I think of that lovely blond on the cover of Time, a model of the mindfulness revolution that has its roots in Buddhism.  She’s peaceful and productive, because her attention is focused on one thing at a time.  That’s good.  Wouldn’t it be even better if her mouth were opened in praise to Jesus, because her attention is focused on the one God who is always mindful of us?   Psalm 8 invites us to take the mindfulness revolution to its theological conclusion and focus on the one who demonstrated once and for all the heart and mind of God on that cross.

That’s not easy to do.  It is frightfully hard to keep our minds on God.  We get distracted by the pleasures and pains of life, and we lose our focus on God.  Here’s where the mindfulness revolution can be helpful to us.  We need to train ourselves to be mindful of Christ, as the early Christians were.  Col. 3:1 says we must “set our minds on things above where Christ is….”  We need to learn to empty our minds of all distractions and focus on Christ.  When we are convinced God has forgotten us or we are doubtful that he cares, we must “set our minds on Christ….”

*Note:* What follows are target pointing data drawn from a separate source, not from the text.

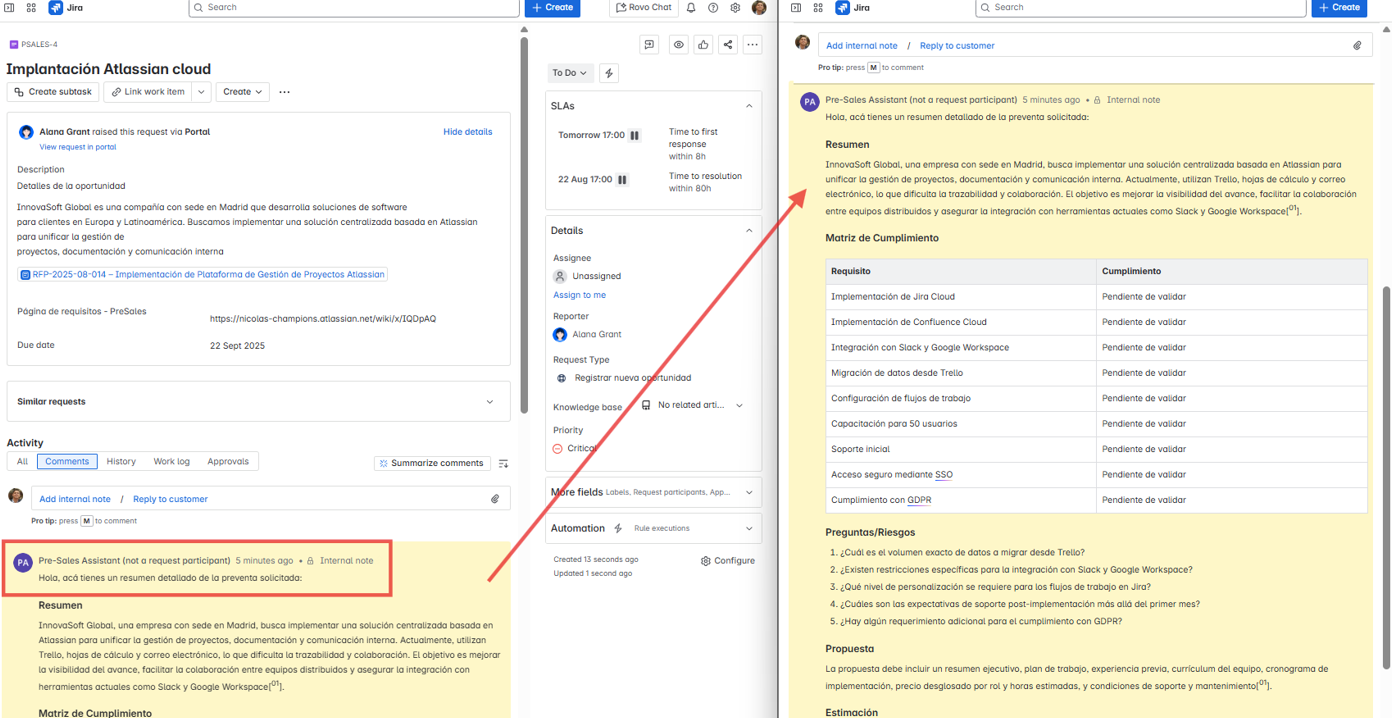This screenshot has height=718, width=1392.
Task: Toggle the watch eye icon
Action: tap(679, 45)
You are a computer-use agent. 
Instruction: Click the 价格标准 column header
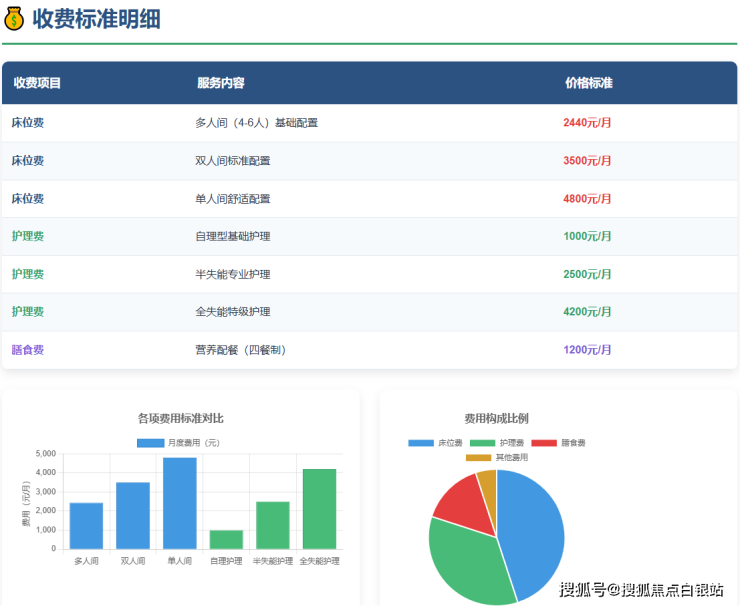(x=588, y=83)
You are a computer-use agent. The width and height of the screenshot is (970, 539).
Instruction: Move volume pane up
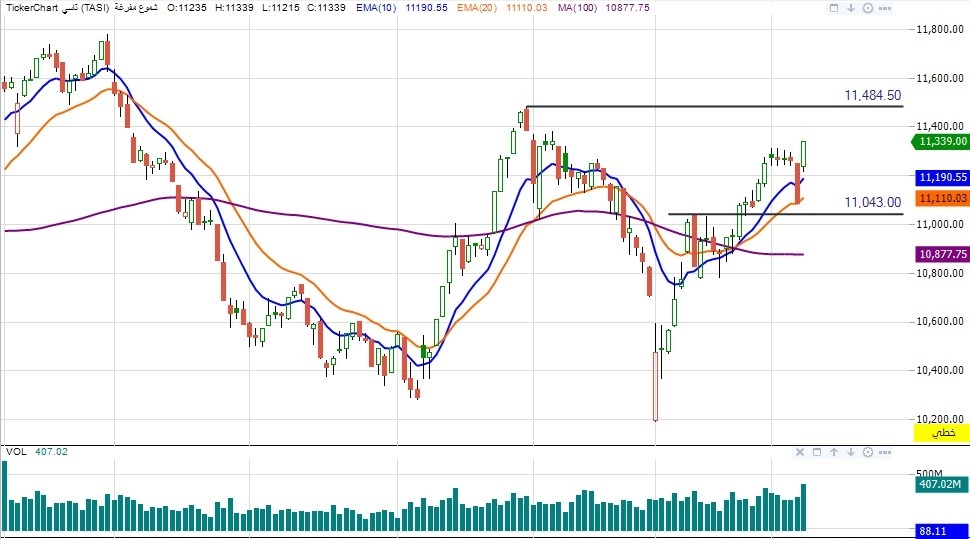point(833,452)
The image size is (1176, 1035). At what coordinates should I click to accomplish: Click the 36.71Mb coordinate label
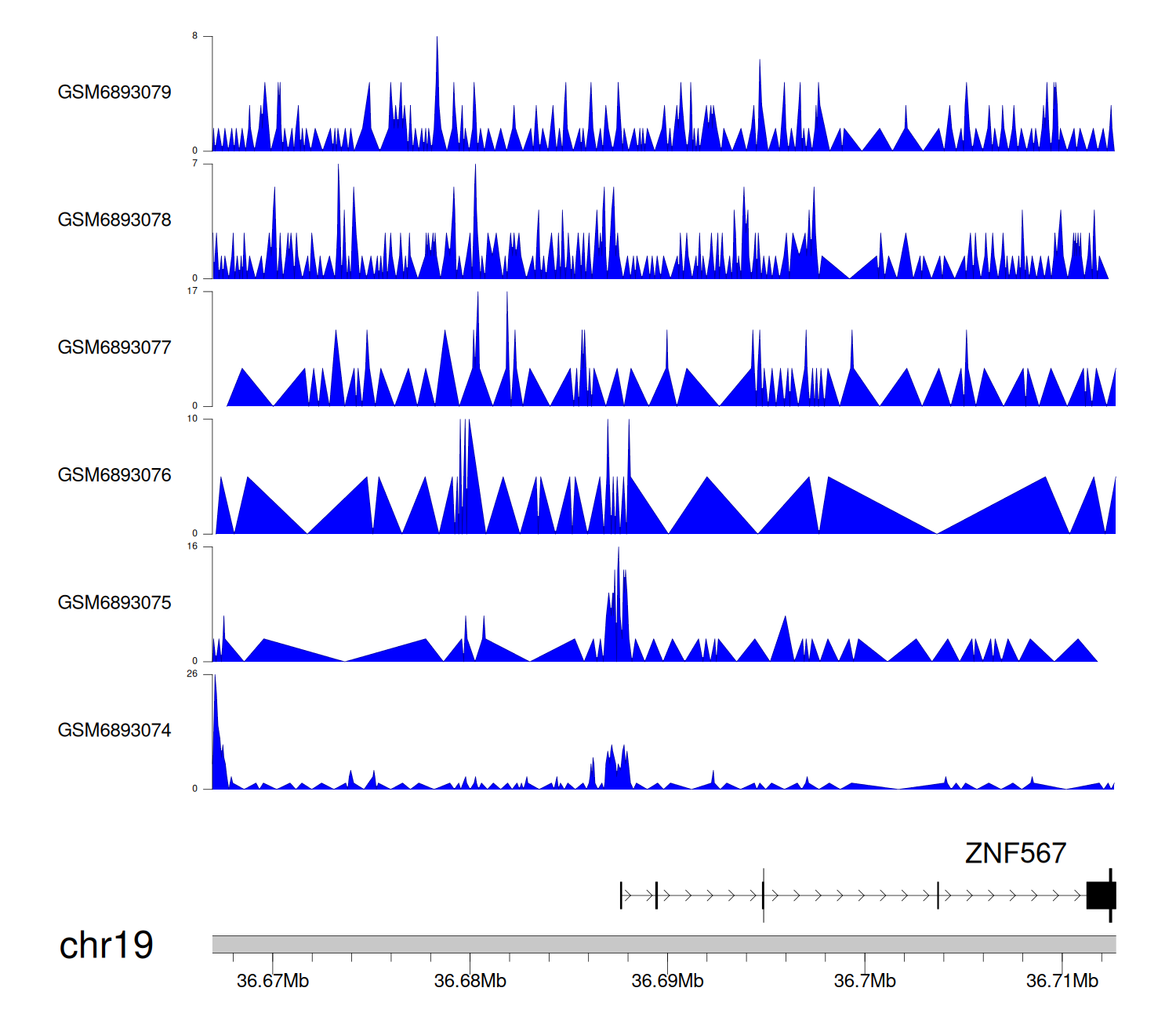[1062, 981]
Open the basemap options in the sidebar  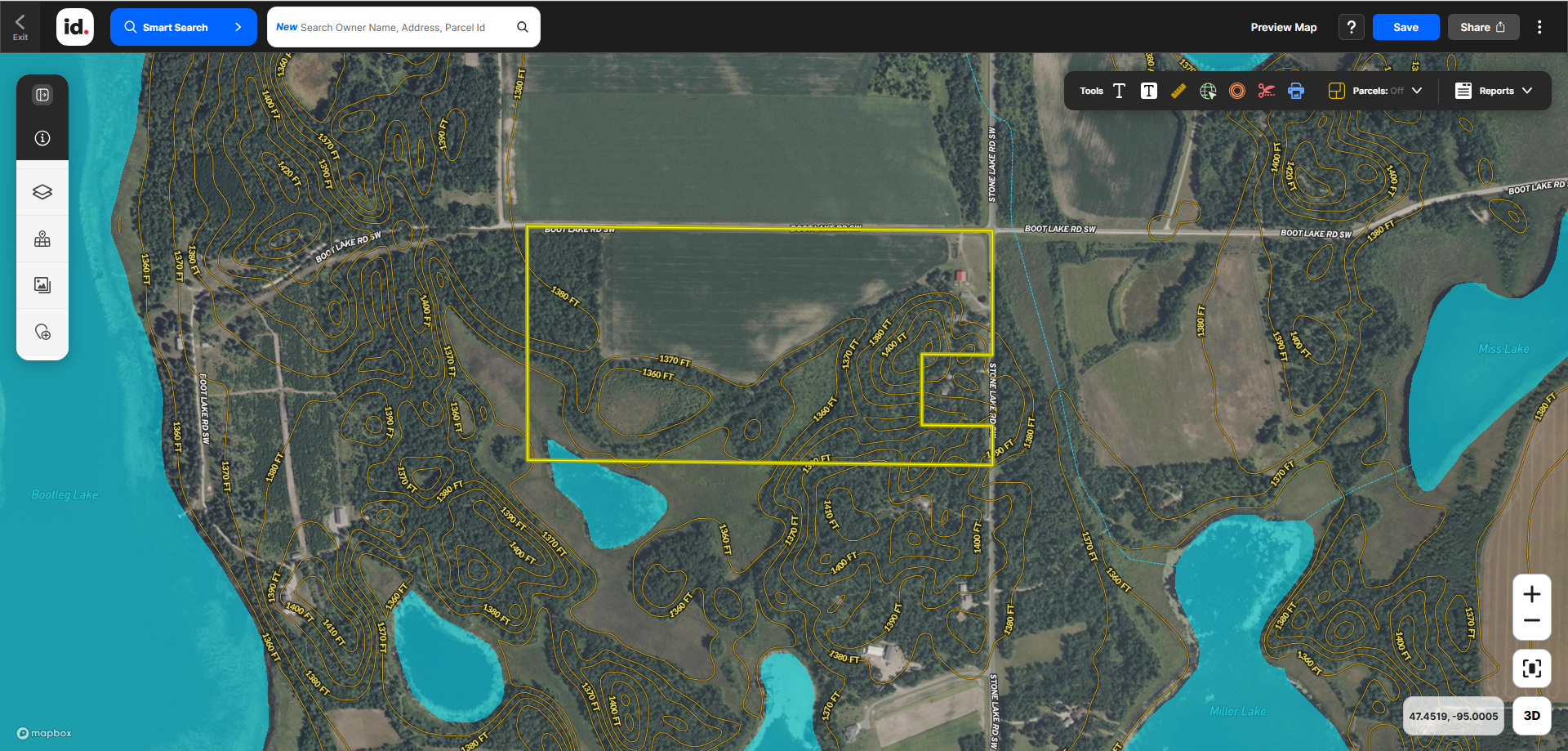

Here’s how we can do that.  As we huddle over the steam vents of our lives, over whatever it is that gives us peace and purpose in a hectic multi-tasking world, we must look up at the cross.  Set your mind on the Crucified One.  Then get up on your feet.  Come back to Christ.  Regain your place as one of the rulers of his world. Then give him the praise.

When our attempts at Christian mindfulness fail us, we can count on this.  The Lord, Jesus Christ, is mindful of us.  Nothing can distract him from paying attention to us and nothing in all this world can keep him from caring for us.  “O Jesus, our Lord, how majestic and merciful is your name in all the earth.”

Illustration Idea

I’m not much of an opera buff, but a while back I was privileged to attend “Madame Butterfly” in downtown Grand Rapids, Michigan.  It is the tragic story of a young Japanese girl who is swept off her feet by a dashing United States naval officer who is visiting Nagasaki.  Though he is simply being impetuous, she falls deeply in love with him, and they marry.  To cement their relationship, she leaves Buddhism and converts to Christianity.  A large cross displayed in an important part of her house symbolizes her new faith and her love for her husband.

His ship soon sails, and he is gone for three long years.  Every day she scans the horizon looking for his ship.  Every day she prays to the Christian God for his return.  After three years, she begins to waver.  “The Japanese gods are fat and lazy, but does the Christian God even know where I am?”  Then her husband returns, and she is overjoyed– until she meets his new American wife.  In a fit of rage and grief, Madame Butterfly sweeps the cross from its place in her house, smashing it to the ground.  And then she kills herself.

Only if we keep that cross at the center through all the disappointments and disasters of our lives will we be able to begin and end each day with the words that bracket this great Psalm.  “O Lord, our Lord, how majestic is your name in all the earth.”